To the best of our knowledge, the current study provides the first example where simple SES-PCR has been used to generate the long attL sites required for recombinational cloning utilizing the bacteriophage lambda system (8) on the scale of library construction. This strategy has the benefit that SES-PCR products can be cloned directly into recombinational cloning-compatible expression vectors like pBVboostFG. This makes the method fast and cost-effective. The SES-PCR strategy fits well for randomization and DNA shuffling of genes as demonstrated in the present study. For high-throughput setups, however, we would find it interesting to convert the ready-made entry format libraries such as those described by Pearlberg and LaBaer (5) into pBVboostFG format. This would be especially useful if such annotated expression clones already contained fusion tags suitable for the detection and purification of the produced proteins. The current form of the pBVboostFG does not include an option for fusion tags since His-tag, for example, can be readily incorporated into PCR-primers and this strategy avoids incorporation of extra amino acids into produced proteins.

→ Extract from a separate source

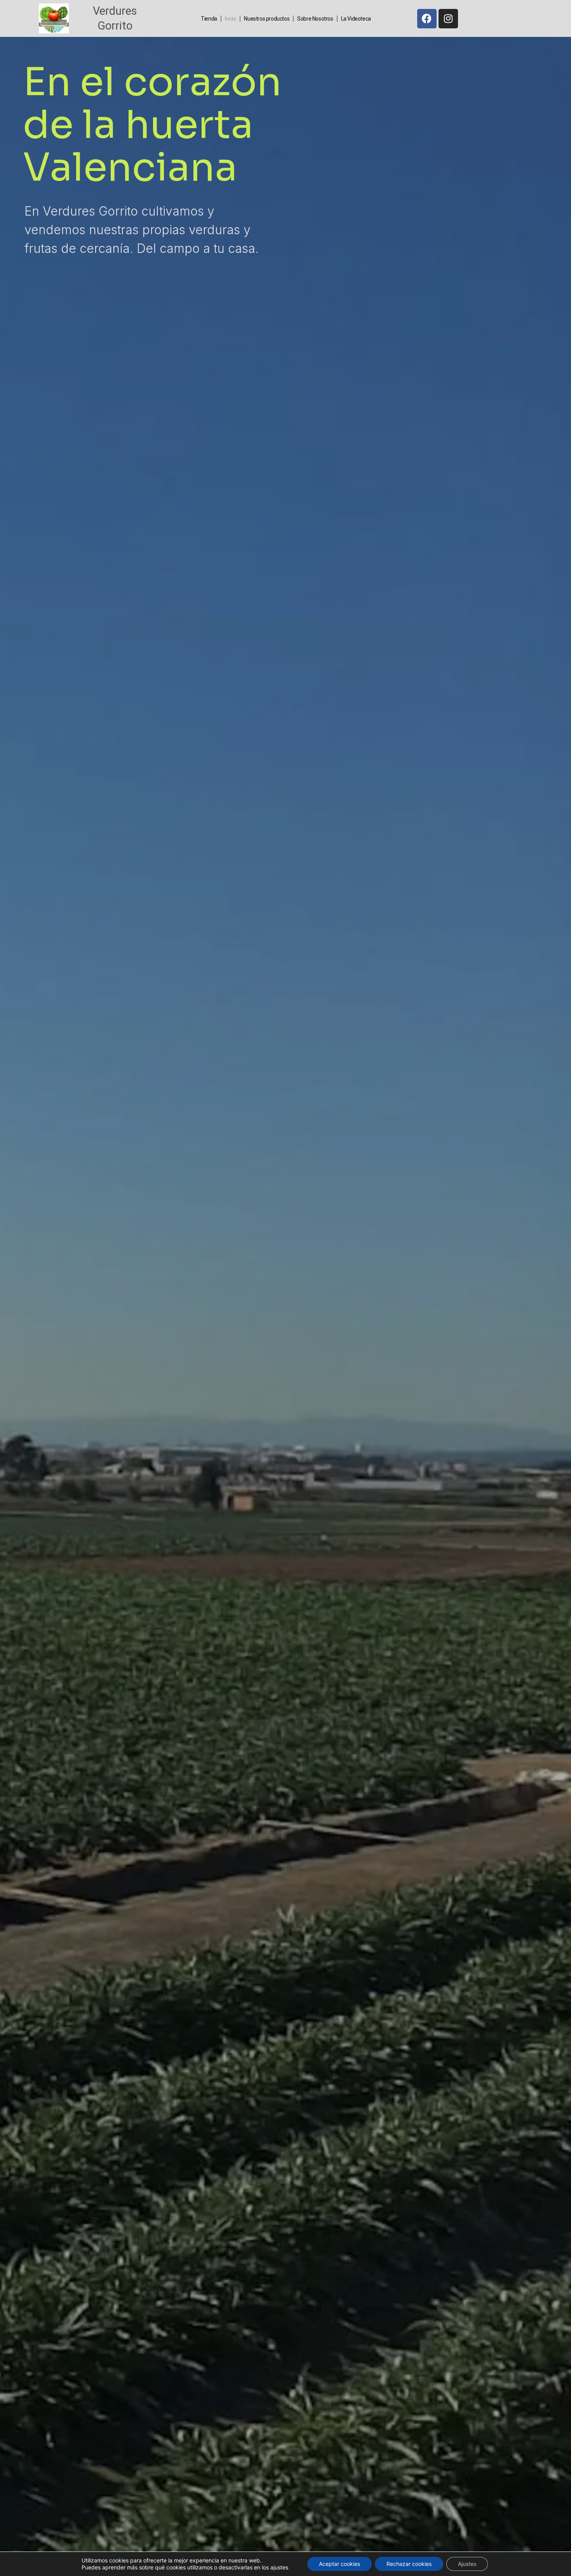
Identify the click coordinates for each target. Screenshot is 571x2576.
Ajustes (467, 2563)
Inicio (231, 19)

In vivo transduction of rat brain choroid plexus with BVboostFG baculovirus provides an interesting target tissue in the central nervous system; it is responsible for the production and maintenance of cerebrospinal fluid (37). In addition, its involvement in the pathological processes has been documented (37). Therefore, it is intriguing to speculate the possibility of using BVboostFG viruses as a tool to produce secreted therapeutic compounds in the cerebrospinal fluid or cure disorders associated with the functions of the choroid plexus.

It is concluded that the pBVboostFG system is a novel tool for functional genomics that allows a simple, rapid and simultaneous analysis of libraries and cloned genes in E.coli, insect and vertebrate cells as well as directly in in vivo animal models without time-consuming subcloning steps.